You can also get a sense of the thing from the trailer, but I'll use this as a springboard to note the existence of a very real challenge when it comes to advocacy and fundraising for efforts to develop the means to treat and reverse degenerative aging. The public at large, and even people who take a little time to investigate the work of the research community, largely cannot tell the difference between serious efforts that might actually work, such as the work of the SENS Research Foundation and its allies, and scientific-sounding efforts that are in fact just ways to sell supplements that cannot possibly do anything meaningful to the course of aging, which is what has become of Sierra Sciences.

Sierra Sciences was at one point a serious effort to investigate manipulation of telomeres and telomerase as a means to treat aging, but at some point venture capital demands profits. Hence the slide of this company, like others before it, from legitimate research venture to just another group selling packaged herb extracts. Somewhere back in the day someone figured out that if you sound like a scientist people will buy what you sell regardless of how dubious your pitch is. It works even better if you actually used to be a scientist - so that's what we tend to see in this sort of situation. It's a damn shame, but it is what it is.

So you have a film equating de Grey, who coordinates a well-supported disruption of the status quo in aging research, complete with ongoing research projects aimed at the creation of actual, real rejuvenation over the next few decades, with Andrews, who is a scientist turned supplement seller - yet another in the long series of people to leave the rails of doing meaningful research in favor of hawking marginal and frankly dubious products here and now. These two people and the broader efforts they represent couldn't be more different. One is a shot at rejuvenation, and the other has made himself irrelevant to that goal.

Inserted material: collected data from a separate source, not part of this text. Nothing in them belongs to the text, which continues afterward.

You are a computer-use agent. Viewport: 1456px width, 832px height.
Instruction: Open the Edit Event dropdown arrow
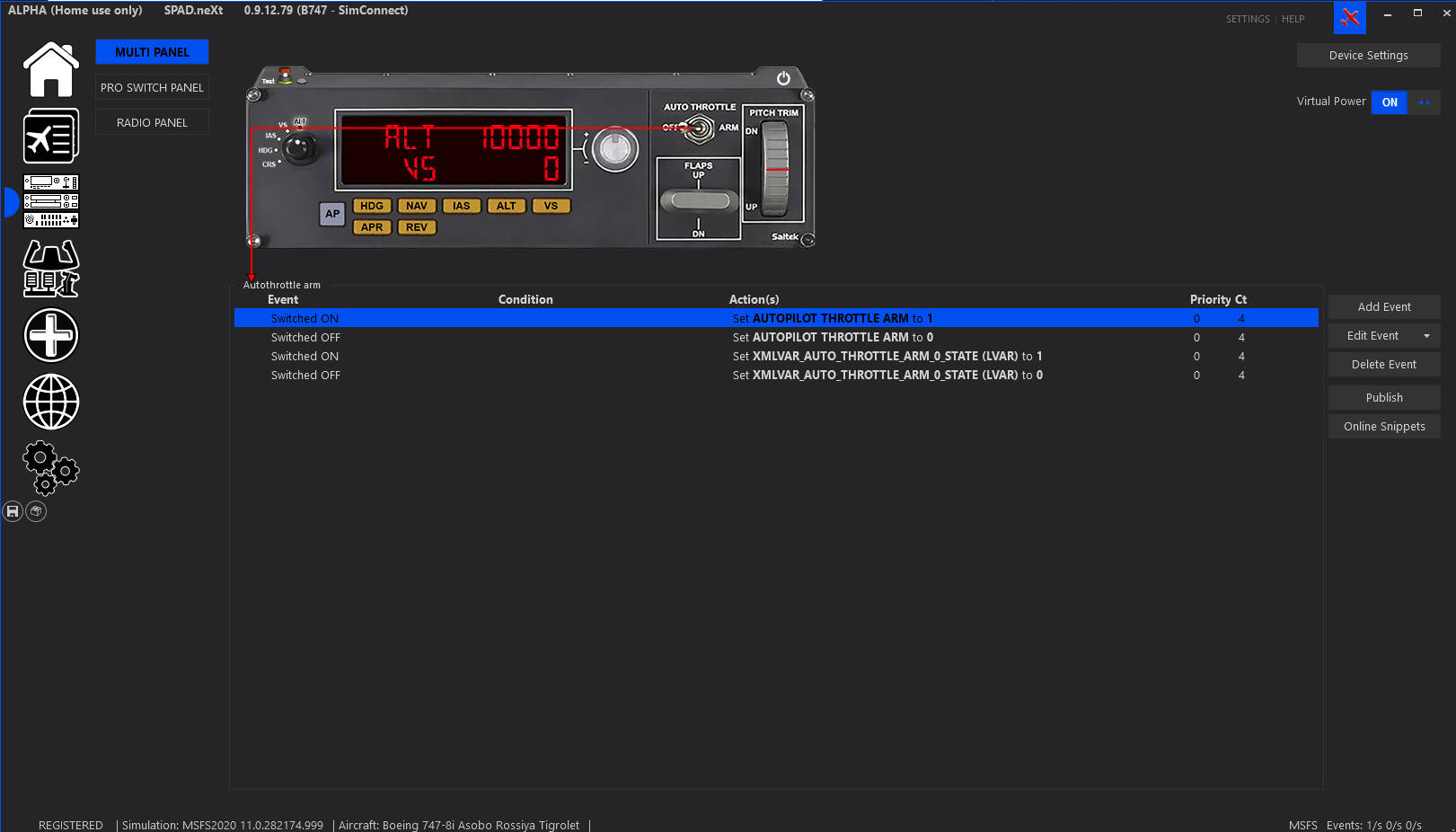(1425, 335)
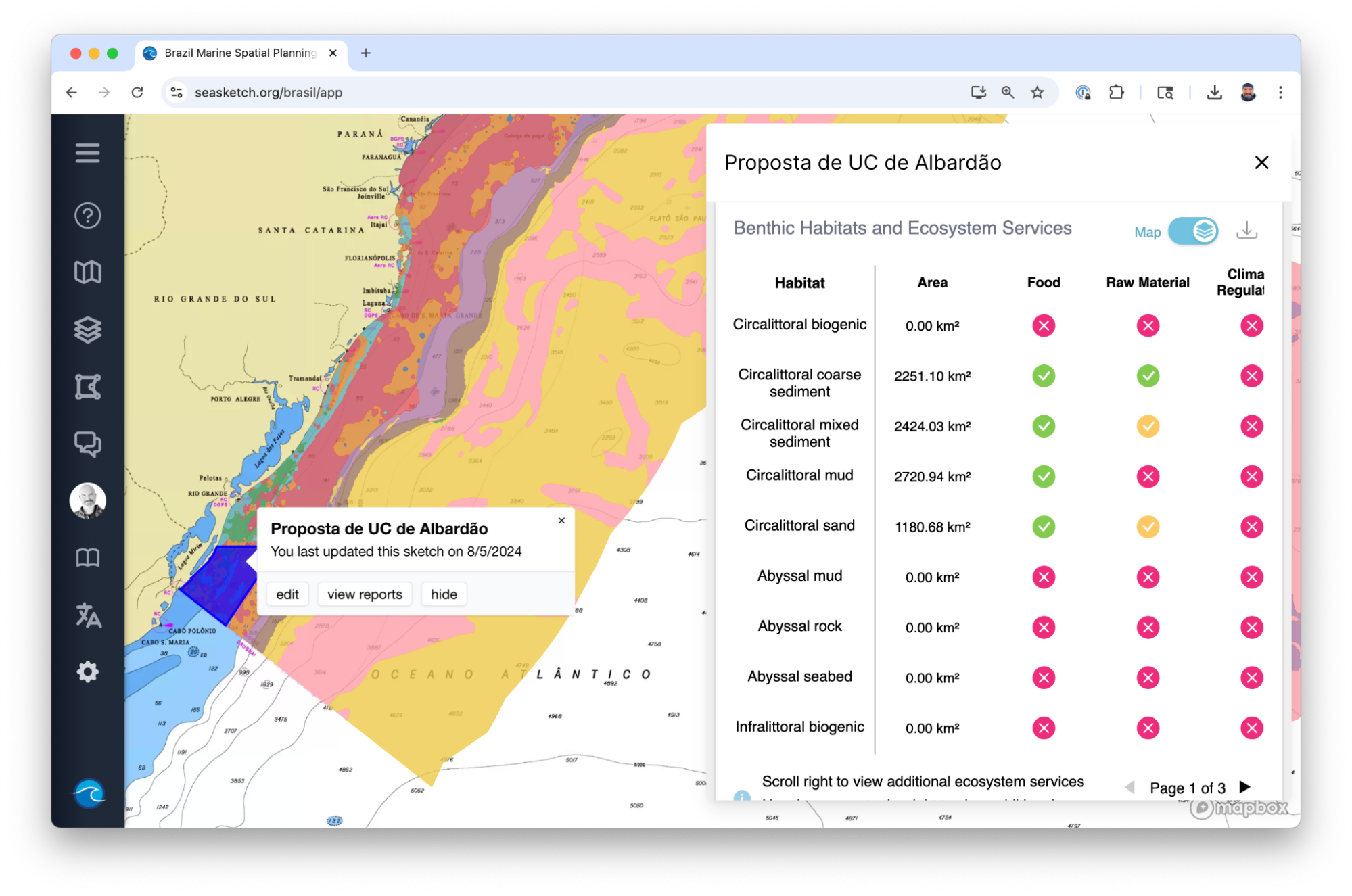Hide the Albardão sketch
1352x896 pixels.
click(x=444, y=594)
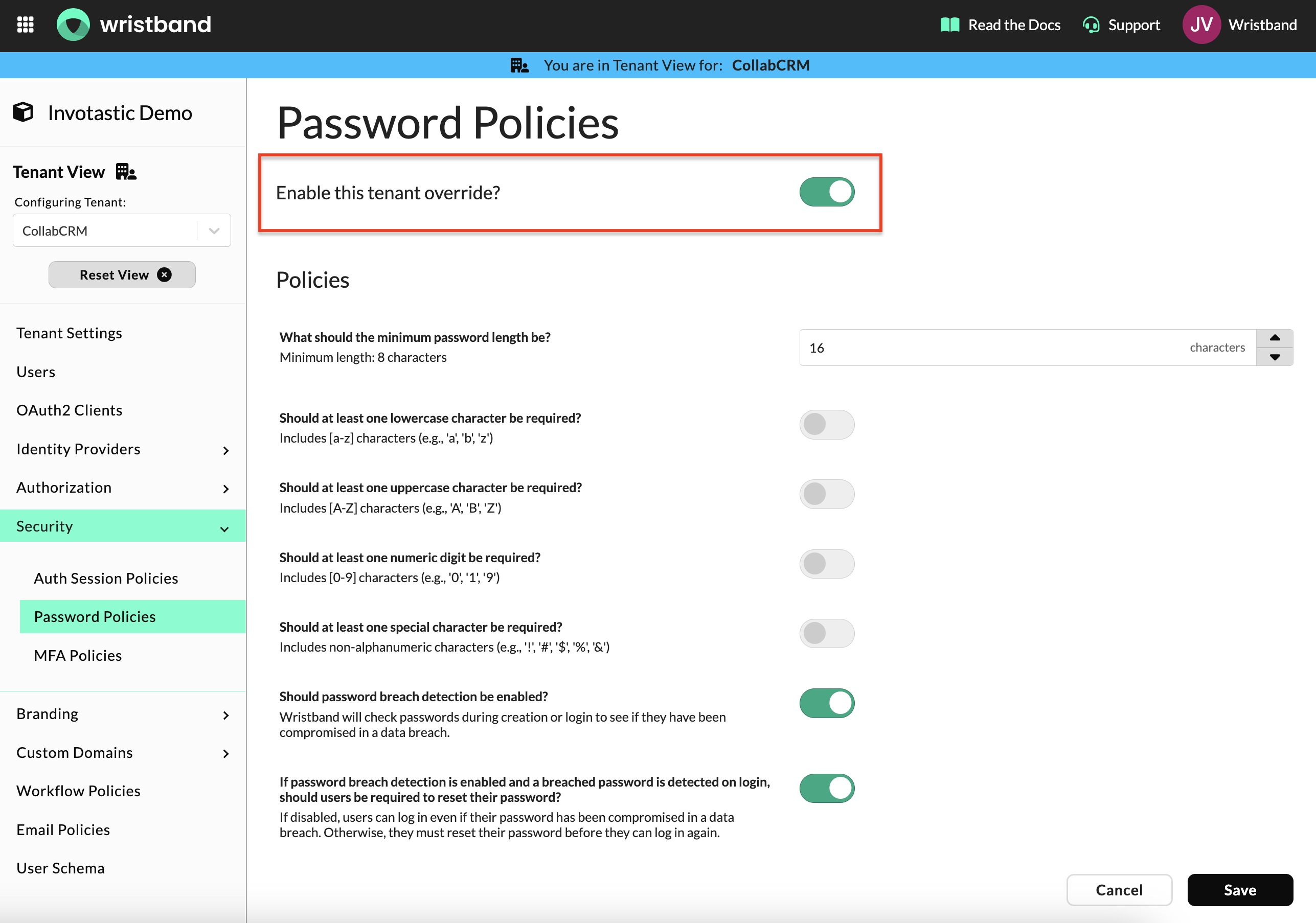Click the Support headset icon
The image size is (1316, 923).
click(1091, 25)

This is a microcosm of the reasons why much of the mainstream scientific community are exceedingly unhappy with the "anti-aging" marketplace. When folk in the street - and journalists who know better, but who live and die by page view counts - don't take the time to distinguish between fraudulent "anti-aging" products and legitimate laboratory research, and the largest megaphones are wielded by supplement sellers, then the fundraising environment for aging research becomes challenging.

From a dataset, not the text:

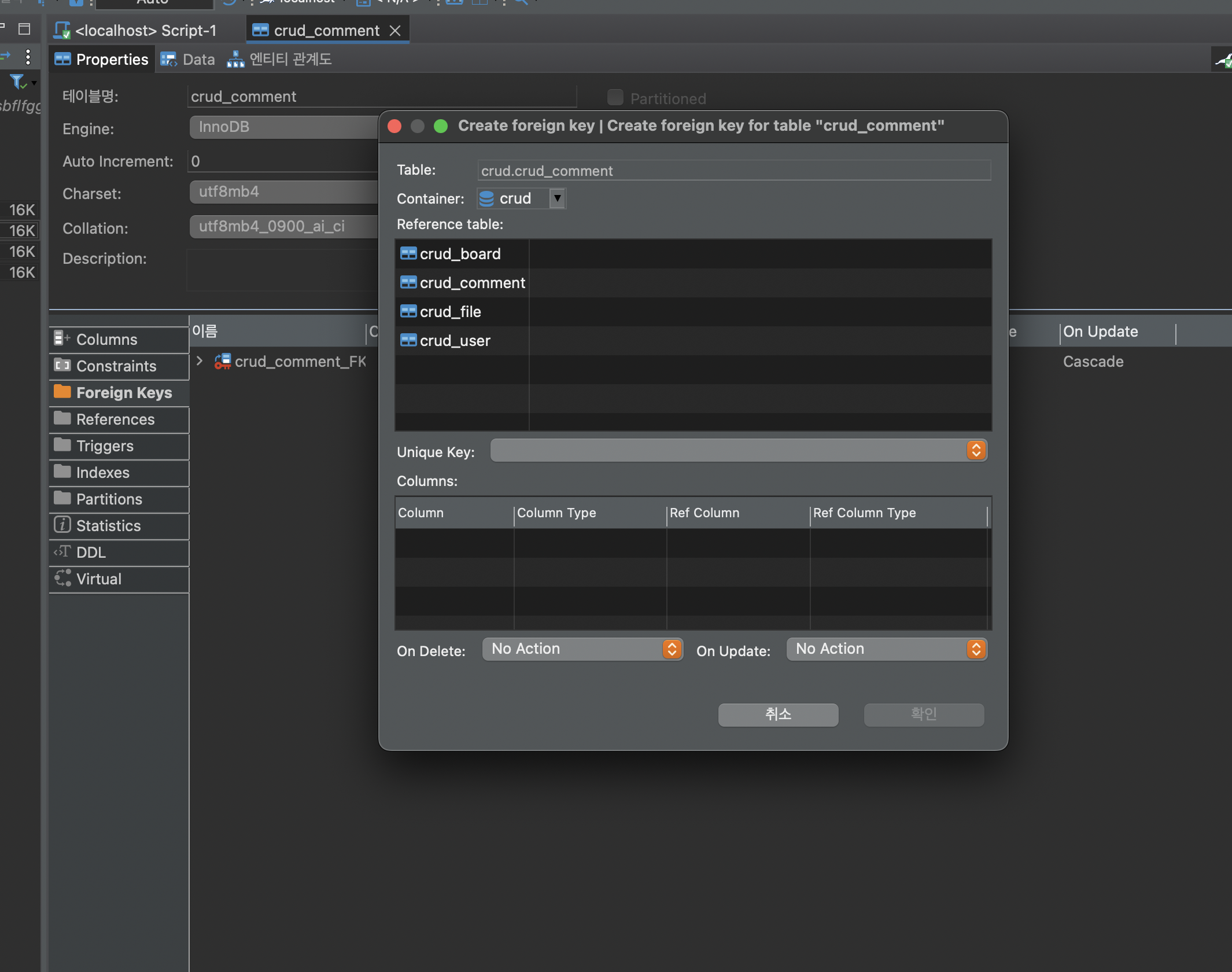Image resolution: width=1232 pixels, height=972 pixels.
Task: Click the 테이블명 crud_comment text field
Action: (382, 97)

The future of longevity is not herbal supplements, never was herbal supplements, and never will be herbal supplements. Anyone trying to sell you a supposedly longevity-enhancing ingested product here and now, today, has left the real road to human rejuvenation far behind. All they have to sell are wishes, dreams, and lies. The only valid, viable way forward is to fund the right sort of research: the development of targeted therapies capable of repairing or reversing the known root causes of aging, and stop-gap treatments such as stem cell therapies that can temporarily reverse some of the consequences of aging to a degree that merits the high cost of development. Nothing exists today that can accomplish that first goal, and it will be at least two decades before early rejuvenation therapies emerge, even assuming great progress in fundraising over that time.

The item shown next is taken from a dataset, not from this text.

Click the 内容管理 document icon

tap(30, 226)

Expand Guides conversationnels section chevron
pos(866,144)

So to meander to a conclusion: there is probably no such thing as bad publicity. The more that the public hears about the prospects for treating aging, more likely it is that some people will come to favor that goal, and the easier it becomes for scientists to raise funds for new ventures or to expand existing SENS programs. But I, not in the target audience of course, would much prefer to see that done in a more discriminating way than the example herein.